Prediction of Upward Flame Spread over Polymers

In this work, the existing understanding of flame spread dynamics is enhanced through an extensive study of the heat transfer from flames spreading vertically upwards across 5 cm wide, 20 cm tall samples of extruded Poly (Methyl Methacrylate) (PMMA). These experiments have provided highly spatially resolved measurements of flame to surface heat flux and material burning rate at the critical length scale of interest, with a level of accuracy and detail unmatched by previous empirical or computational studies. Using these measurements, a wall flame model was developed that describes a flame’s heat feedback profile (both in the continuous flame region and the thermal plume above) solely as a function of material burning rate.
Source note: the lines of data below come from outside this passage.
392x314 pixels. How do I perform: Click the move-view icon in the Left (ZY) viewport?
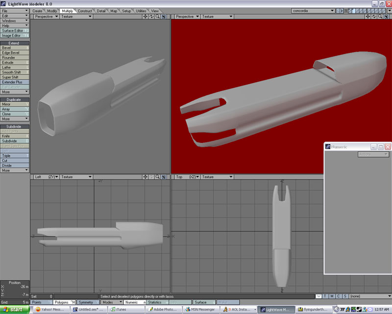point(146,177)
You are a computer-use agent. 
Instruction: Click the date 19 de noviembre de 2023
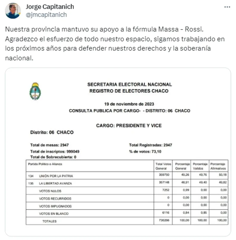pos(129,104)
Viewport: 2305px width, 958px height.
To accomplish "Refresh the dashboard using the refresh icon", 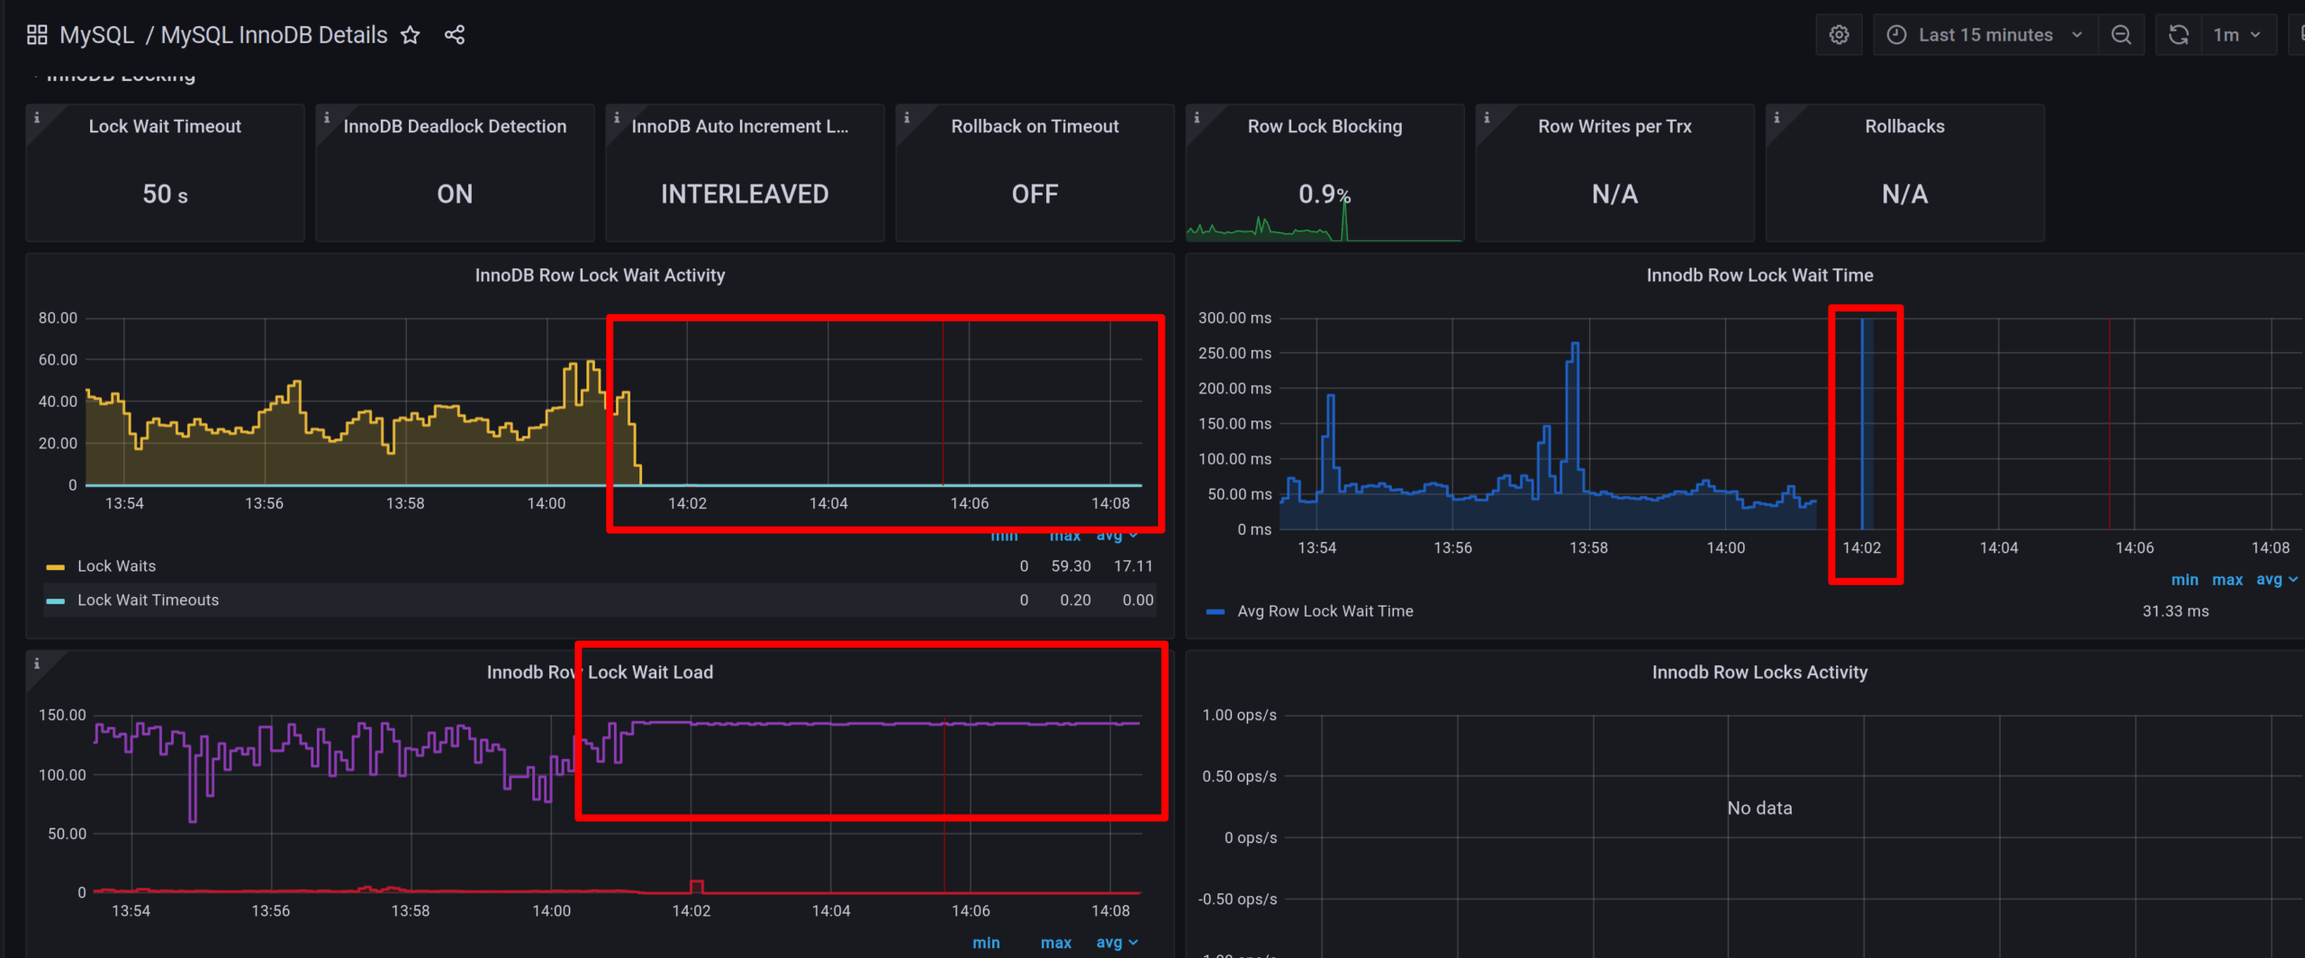I will pyautogui.click(x=2178, y=34).
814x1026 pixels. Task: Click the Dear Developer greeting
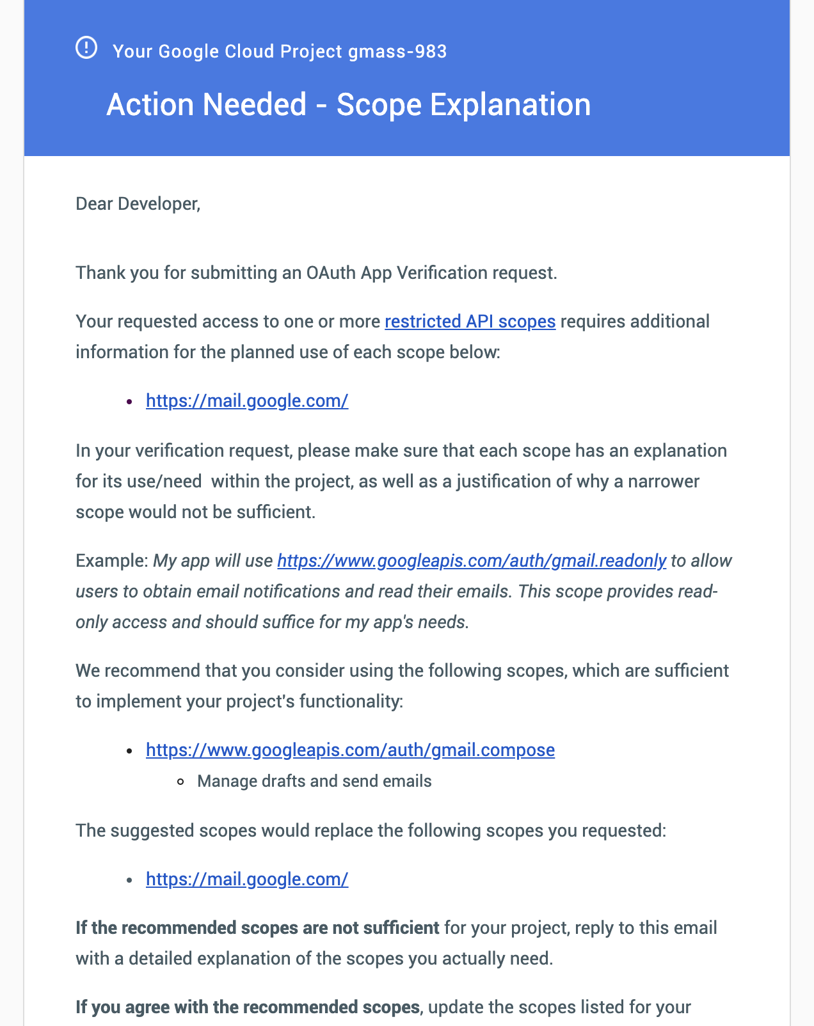[138, 204]
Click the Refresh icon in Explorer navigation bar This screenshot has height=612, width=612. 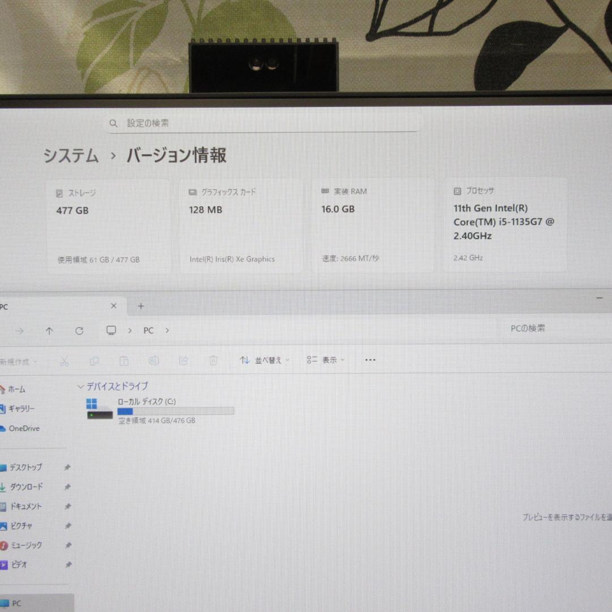pos(79,330)
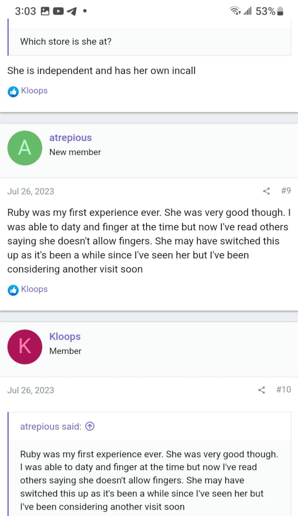The width and height of the screenshot is (298, 516).
Task: Open atrepious profile username link
Action: point(70,138)
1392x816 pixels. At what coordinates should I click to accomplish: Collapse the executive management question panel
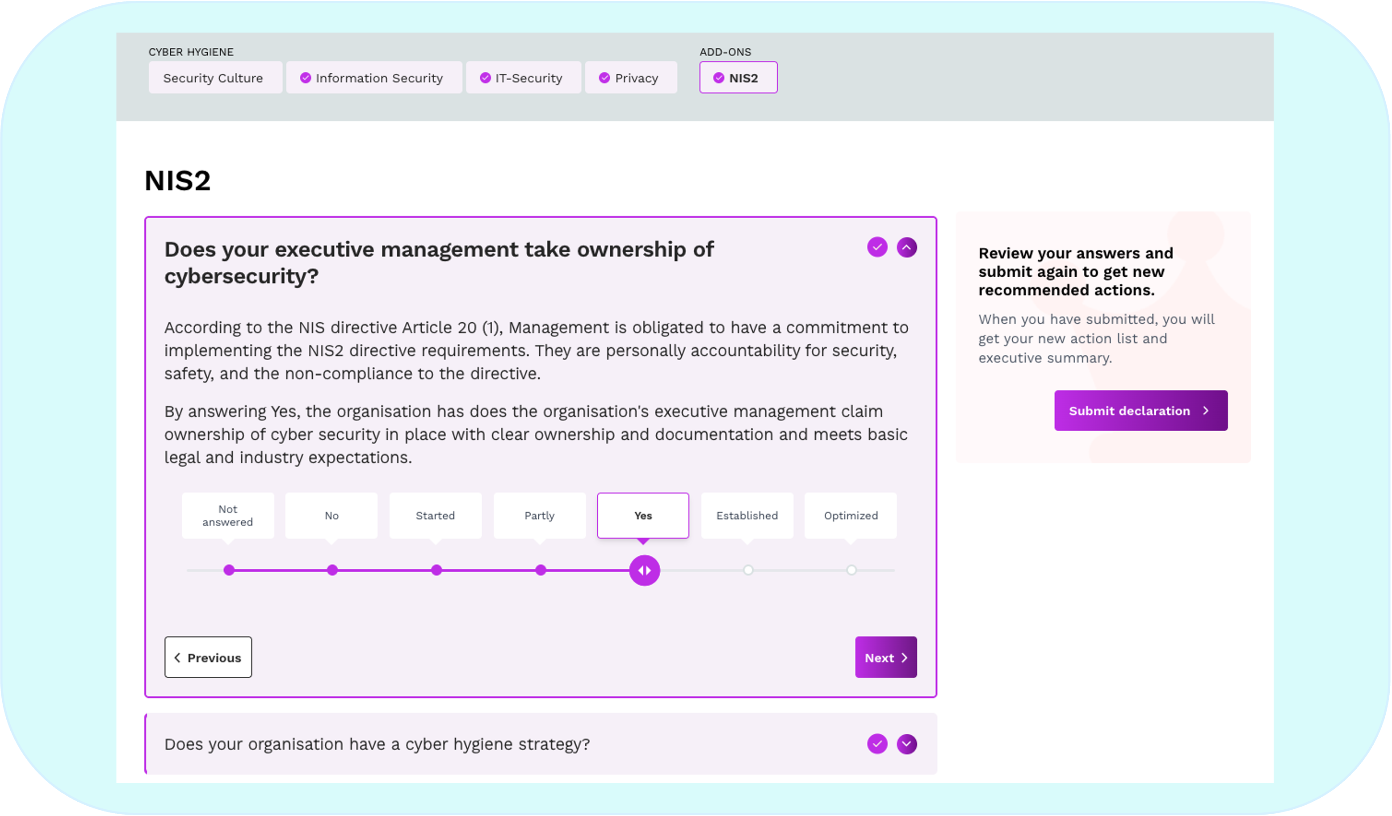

Additional experiments were conducted to measure flame heat flux and sample mass loss rate as flames spread vertically upwards over the surface of seven other commonly used polymers, two of which are glass reinforced composite materials. Using these measurements, our wall flame model has been generalized such that it can predict heat feedback from flames supported by a wide range of materials. For the seven materials tested here – which present a varied range of burning behaviors including dripping, polymer melt flow, sample burnout, and heavy soot formation – model-predicted flame heat flux has been shown to match experimental measurements (taken across the full length of the flame) with an average accuracy of 3.9 kW m-2 (approximately 10 – 15 % of peak measured flame heat flux). This flame model has since been coupled with a powerful solid phase pyrolysis solver, ThermaKin2D, which computes the transient rate of gaseous fuel production of constituents of a pyrolyzing solid in response to an external heat flux, based on fundamental physical and chemical properties. Together, this unified model captures the two fundamental controlling mechanisms of upward flame spread – gas phase flame heat transfer and solid phase material degradation. This has enabled simulations of flame spread dynamics with a reasonable computational cost and accuracy beyond that of current models. This unified model of material degradation provides the framework to quantitatively study material burning behavior in response to a wide range of common fire scenarios.